People often misunderstand positive reinforcement because those of us who espouse and employ the technique can get sloppy with our definitions. As we’ve discussed before, for example, the “positive” in positive reinforcement need not mean ‘happy,’ ‘kind,’ or ‘joyful.’ It simply means “added in,” as in the reinforcer added in to make a behavior more likely to occur in the future. Sometimes, we get loose with positive reinforcement talk because we want to avoid sounding too technical or jargony—as some would say I just did in the previous sentence. If we want the world to operate on positive reinforcement principles, wouldn’t it be helpful to have a clear, concise, layman’s-language way to explain what the heck we’re talking about? I say yes, and that’s why I put together a few visual aids—a matrix, a spectrum, and a Buddhist-flavored frame—to help keep things clear. Feel free to use for yourself and share with others if you think these tools might help at all.
The Operant Conditioning Matrix
Positive reinforcement springs from the study of operant conditioning. Based on the often polarizing work of Harvard professor B.F. Skinner, the field of behavioral psychology suggests we operate on our environments—in other words, we act and interact—and that our choices then have consequences—both for ourselves and for others. Any results that select, strengthen, or maintain the original behavior serve as reinforcers. Any outcomes that cause us to avoid, weaken, or eliminate that specific behavior serve as punishers. Neutral consequences that have no effect on the likelihood of the original behavior appearing again—not reinforcers. Operant conditioning, then, uses a variety of stimuli—shaping, schedules, and reinforcements—to encourage or discourage certain behaviors.

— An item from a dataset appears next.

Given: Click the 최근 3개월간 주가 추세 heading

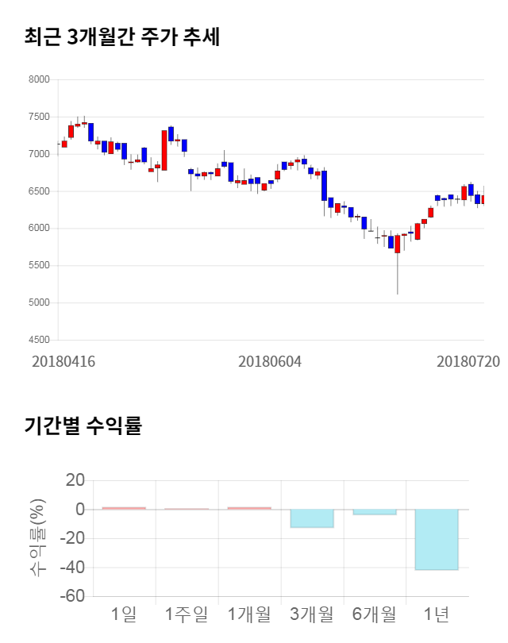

Often, you’ll see the options for operant conditioning explained with a 2 x 2 matrix similar to the one pictured below. The top ‘shelf’ shows the two kinds of reinforcement that increase the frequency of a desired behavior, the bottom ‘shelf’ names the two types of punishment that decrease the frequency of an undesired behavior. The left column includes the two “positive” conditioners—those where the consequence meant something added in to the learner’s environment—while the column on the right contains the two “negative” conditioners—those where the consequence took something away from the learner’s environment. Feel free to take a moment to really “get” this. I still find staring at the four blocks helpful.
The success of any of these conditioning techniques relies directly on the skillfulness of the trainer employing them. The feedback has to be timed well: reinforcement happens best exactly as the behavior is happening. The consequence needs clarity, not getting linked with other conflicting or conflating messages. Frequency matters as well—too often can become meaningless, too rare can create apathy or confusion. In all cases, the consequence must have relevance for the learner. If he or she doesn’t care, the reinforcement or the punishment won’t hold.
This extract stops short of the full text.